__EXERCISE PASSAGE__:
The racial legacies of wartime concentration camps in South Africa are more complex. Here, Britain interned white Europeans—Boer farmers who descended from Dutch settlers—alongside native Africans as a military counterinsurgency measure. In doing so, they demonstrated the discursive flexibility of race. The Boers, British authorities maintained, had a “strong infusion of the negro” and were the “lowest stock of European humanity.” Camp conditions for black Africans, however, were far worse than for their white counterparts. And yet, the Boer population mobilized memories of the camps to build the ideological foundations for apartheid in the twentieth century: a strong, authoritarian, white-supremacist state, Boer ideologues argued, was necessary to prevent white South Africans from ever being humiliated again as a subject colonial race. In the process, the history of concentration camps for black Africans was “whitewashed,” via the destruction of archives and the erection of white-nationalist monuments. Recovering the black camp experience was one of the book’s most significant challenges. 

  1. Where is your research headed now? Has the roundtable discussion given you new ideas of where you could take your research or are you going in a different direction?  

My current project Camps: Mass Confinement in the Modern World (forthcoming with the University of Toronto Press in 2023) is, indeed, a more global narrative of the camp, broadly conceived, from its early origins in prisons, workhouses, native reservations and slave plantations, through classic cases like Nazi Konzentrationslager, the Soviet gulag, and Chinese laogai, all the way up to migrant detention centres, Uyghur concentration camps, and the refugee enclosures that demarcate boundaries between the prosperous “west” and the Global South (a division inaugurated by the imperialists of the nineteenth century.)  

The JCHA forum has been absolutely foundational in helping me think about the Canadian dimensions of my work, particularly now that I’ve returned to Canadian academe after working in Europe and the United States. In Barbed-Wire Imperialism, I spent a great deal of time researching the devastating famines of the 1870s, which killed millions of Indian peasants and induced many more into British-run “relief camps,” which distributed food in return for heavy labour and exacting discipline.  Until I returned to Edmonton (my hometown), however, I remained largely ignorant of the hunger that swept First Nations communities on the Canadian prairies in the 1870s (and which was related to the same global El Nino complex that caused drought in India). This famine, along with devastating diseases (smallpox rather than plague) offered the context in which the Canadian government removed Indigenous populations from key settlement corridors and concentrated them in reservations. My new book will attempt to incorporate these local experiences within a broader global narrative of population displacement and mass confinement.

__YOUR GOAL__:
Copy out the full interview excerpt on concentration camps word for word. The listing has no connection to the interview excerpt.

__PROVIDED MATERIAL__:
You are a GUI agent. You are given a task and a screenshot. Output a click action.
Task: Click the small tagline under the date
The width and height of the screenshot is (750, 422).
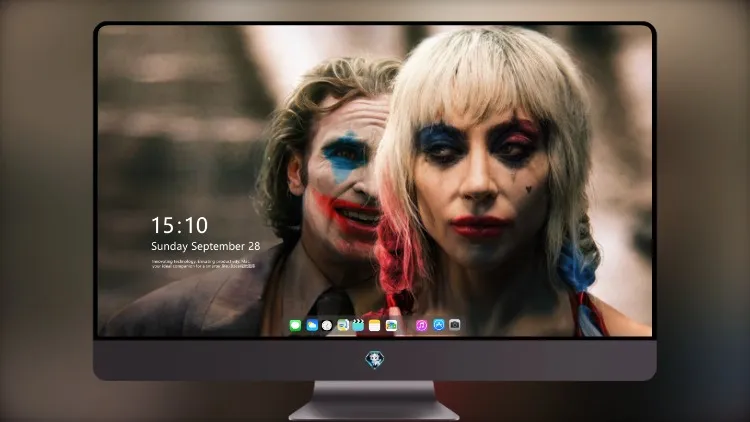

__THE COMPLETED TASK__:
The racial legacies of wartime concentration camps in South Africa are more complex. Here, Britain interned white Europeans—Boer farmers who descended from Dutch settlers—alongside native Africans as a military counterinsurgency measure. In doing so, they demonstrated the discursive flexibility of race. The Boers, British authorities maintained, had a “strong infusion of the negro” and were the “lowest stock of European humanity.” Camp conditions for black Africans, however, were far worse than for their white counterparts. And yet, the Boer population mobilized memories of the camps to build the ideological foundations for apartheid in the twentieth century: a strong, authoritarian, white-supremacist state, Boer ideologues argued, was necessary to prevent white South Africans from ever being humiliated again as a subject colonial race. In the process, the history of concentration camps for black Africans was “whitewashed,” via the destruction of archives and the erection of white-nationalist monuments. Recovering the black camp experience was one of the book’s most significant challenges. 

  1. Where is your research headed now? Has the roundtable discussion given you new ideas of where you could take your research or are you going in a different direction?  

My current project Camps: Mass Confinement in the Modern World (forthcoming with the University of Toronto Press in 2023) is, indeed, a more global narrative of the camp, broadly conceived, from its early origins in prisons, workhouses, native reservations and slave plantations, through classic cases like Nazi Konzentrationslager, the Soviet gulag, and Chinese laogai, all the way up to migrant detention centres, Uyghur concentration camps, and the refugee enclosures that demarcate boundaries between the prosperous “west” and the Global South (a division inaugurated by the imperialists of the nineteenth century.)  

The JCHA forum has been absolutely foundational in helping me think about the Canadian dimensions of my work, particularly now that I’ve returned to Canadian academe after working in Europe and the United States. In Barbed-Wire Imperialism, I spent a great deal of time researching the devastating famines of the 1870s, which killed millions of Indian peasants and induced many more into British-run “relief camps,” which distributed food in return for heavy labour and exacting discipline.  Until I returned to Edmonton (my hometown), however, I remained largely ignorant of the hunger that swept First Nations communities on the Canadian prairies in the 1870s (and which was related to the same global El Nino complex that caused drought in India). This famine, along with devastating diseases (smallpox rather than plague) offered the context in which the Canadian government removed Indigenous populations from key settlement corridors and concentrated them in reservations. My new book will attempt to incorporate these local experiences within a broader global narrative of population displacement and mass confinement.